Data to examine Start Marker

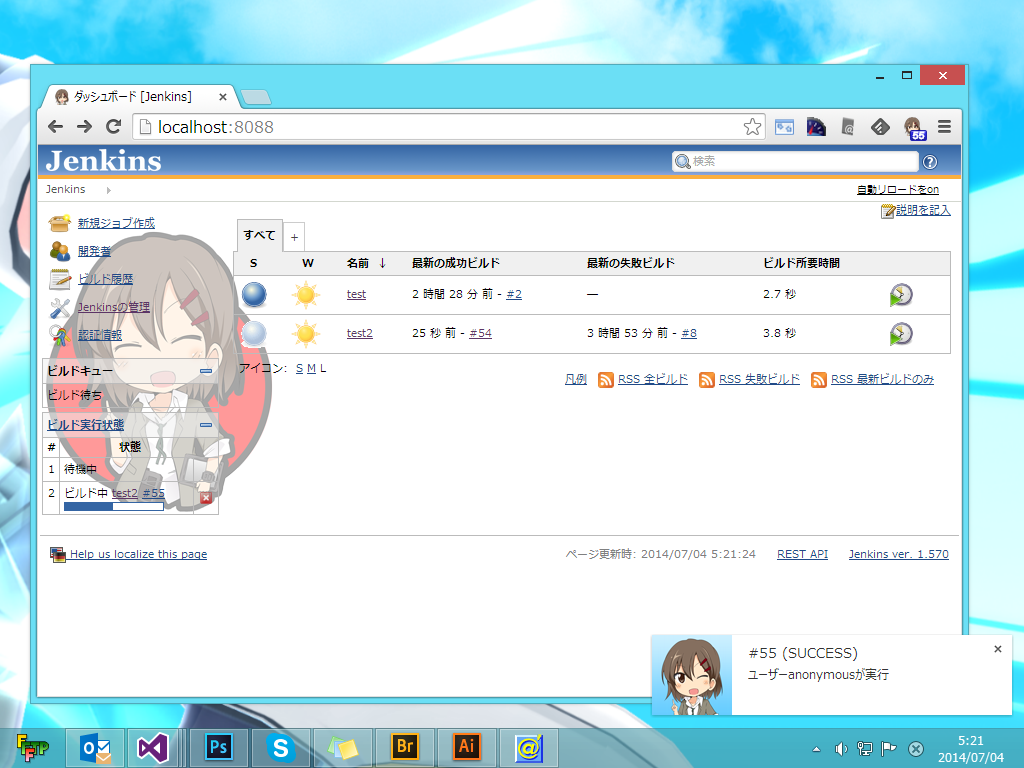Collapse the ビルド実行状態 panel
This screenshot has height=768, width=1024.
[x=206, y=425]
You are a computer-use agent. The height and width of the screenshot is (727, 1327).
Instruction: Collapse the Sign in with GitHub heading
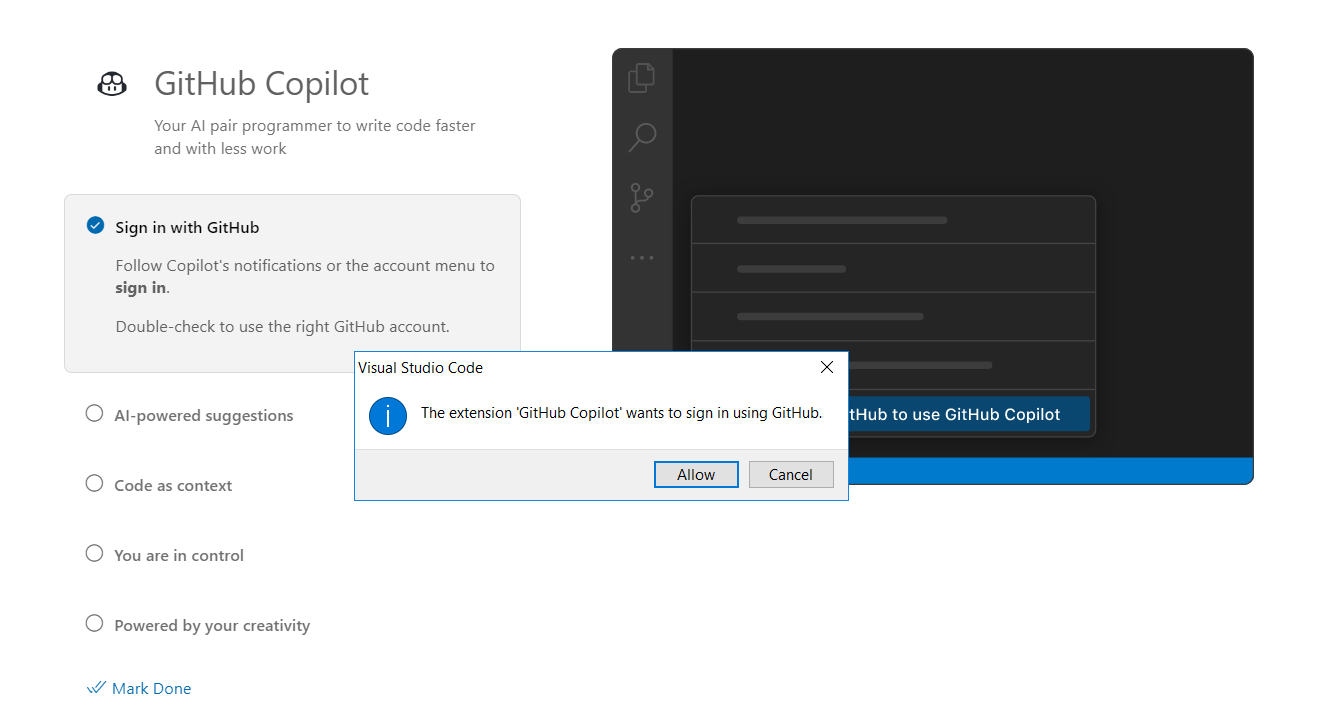[x=187, y=228]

Data to examine End Marker

* **Work item**:
In the records above, find the line containing "You are a computer-use". Reproduce it and every line after it through the last line, omitting pictures.

* **Your solution**:
You are a computer-use agent. The height and width of the screenshot is (727, 1327).
Instruction: Collapse the Sign in with GitHub heading
[x=187, y=228]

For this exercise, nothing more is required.